Al direttore - La vicenda della nomina del presidente della Consob, con il persistere del temporeggiamento dopo oltre quattro mesi di “vacatio” della carica, concorre a formare l’emblema dell’inadeguatezza del governo. Vi è, comunque, un aspetto che sembra diffusamente sfuggire. La proposta di nomina da sottoporre al capo dello stato – che ha l’insindacabile potere di accettarla o di rifiutarla ovvero, ancora, di richiedere su di essa ulteriori riflessioni – non è del Consiglio dei ministri, tanto meno delle due forze della maggioranza, ma, come dice la legge regolatrice, del presidente del Consiglio.
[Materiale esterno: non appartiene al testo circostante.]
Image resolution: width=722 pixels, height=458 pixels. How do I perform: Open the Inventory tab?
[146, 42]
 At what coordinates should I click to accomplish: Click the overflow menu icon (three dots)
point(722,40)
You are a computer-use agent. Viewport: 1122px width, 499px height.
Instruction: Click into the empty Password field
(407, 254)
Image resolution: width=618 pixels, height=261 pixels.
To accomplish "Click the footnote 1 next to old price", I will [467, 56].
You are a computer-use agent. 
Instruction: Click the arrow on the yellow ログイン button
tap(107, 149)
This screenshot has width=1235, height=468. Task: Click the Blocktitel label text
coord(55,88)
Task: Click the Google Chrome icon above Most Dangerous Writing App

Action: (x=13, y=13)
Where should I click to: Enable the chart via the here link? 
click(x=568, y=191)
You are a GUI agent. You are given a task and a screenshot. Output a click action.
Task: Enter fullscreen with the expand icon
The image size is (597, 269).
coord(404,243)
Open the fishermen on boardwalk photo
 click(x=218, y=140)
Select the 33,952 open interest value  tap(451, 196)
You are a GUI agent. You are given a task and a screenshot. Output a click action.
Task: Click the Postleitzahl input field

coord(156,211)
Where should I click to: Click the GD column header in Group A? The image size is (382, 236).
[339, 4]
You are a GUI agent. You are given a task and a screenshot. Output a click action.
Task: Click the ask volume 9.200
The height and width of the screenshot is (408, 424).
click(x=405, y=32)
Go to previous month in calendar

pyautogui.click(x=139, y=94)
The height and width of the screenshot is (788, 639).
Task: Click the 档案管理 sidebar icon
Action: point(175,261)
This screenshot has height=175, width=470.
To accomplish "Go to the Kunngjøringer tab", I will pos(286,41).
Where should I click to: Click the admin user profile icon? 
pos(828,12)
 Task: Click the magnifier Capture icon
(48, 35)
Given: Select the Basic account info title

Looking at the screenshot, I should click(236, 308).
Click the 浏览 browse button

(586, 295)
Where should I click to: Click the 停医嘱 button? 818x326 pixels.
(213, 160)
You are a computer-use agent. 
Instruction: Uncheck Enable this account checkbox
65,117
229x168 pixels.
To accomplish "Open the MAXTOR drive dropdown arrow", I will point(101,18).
Egli, cioè, è titolare di tale attribuzione “iure proprio”. Perciò non potrebbe mai essere un semplice “missus, quasi per litteram” di decisioni altrui. Dunque, è auspicabile che, in un clima in cui è parso che un ruolo attivo il premier cominci a essere intenzionato a svolgere, sia pure accompagnato da un tentativo manzoniano di “sopire, troncare… troncare, sopire”, Conte colga anche questa opportunità per far valere fino in fondo – in un campo delicato, in questo caso – tale specifico potere di iniziativa conferitogli dalla legge. Da stimato giurista qual è, è immaginabile che questa doverosità di comportamento non gli sfugga affatto. E allora? Con i più cordiali saluti.

Angelo De Mattia

 


 

Al direttore - L’adesione di Beppe Grillo all’appello per la difesa della scienza, promosso da Roberto Burioni e Guido Silvestri, è stato un colpo durissimo per il côté oscurantista del movimento pentastellato. Luigi Di Maio ha masticato amaro, e non ha nascosto una pur contenuta delusione. Schiumanti di rabbia, i No Vax lo hanno invece accusato di essere un viscido traditore. Ora, la storia è piena di traditori, per mille cause e per mille passioni. Ma chi è il traditore? Che sia chi infrange un giuramento, o vìola il patto che unisce una comunità, pare abbastanza ovvio. Tuttavia, per non parlare degli adulteri nella sfera privata, l’attributo di traditore è stato dato anche a rivoluzionari e voltagabbana, apostati ed eretici, convertiti e rinnegati, ammutinati e disertori, spie e collaborazionisti, ribelli e terroristi, crumiri e pentiti. Se poi osserviamo il tradimento nelle diverse epoche, la percezione che ne hanno avuto i contemporanei è assai più mutevole delle sue definizioni formali. Non per caso uno che se ne intendeva, lo “stregone della diplomazia” Charles-Maurice de Talleyrand-Périgord, disse che “la trahison n’est qu’une question de temps”. Voglio quindi spezzare una lancia in favore del comico genovese. Stia sereno, e ricordi ai suoi detrattori la massima sul tradimento coniata a inizio Seicento da sir John Harington, un cortigiano della regina Elisabetta d’Inghilterra (famoso per aver inventato lo sciacquone): “Il tradimento non ha mai successo, per quale ragione? Perché se ha successo nessuno osa chiamarlo tradimento”. Beninteso, io mi auguro che abbia successo.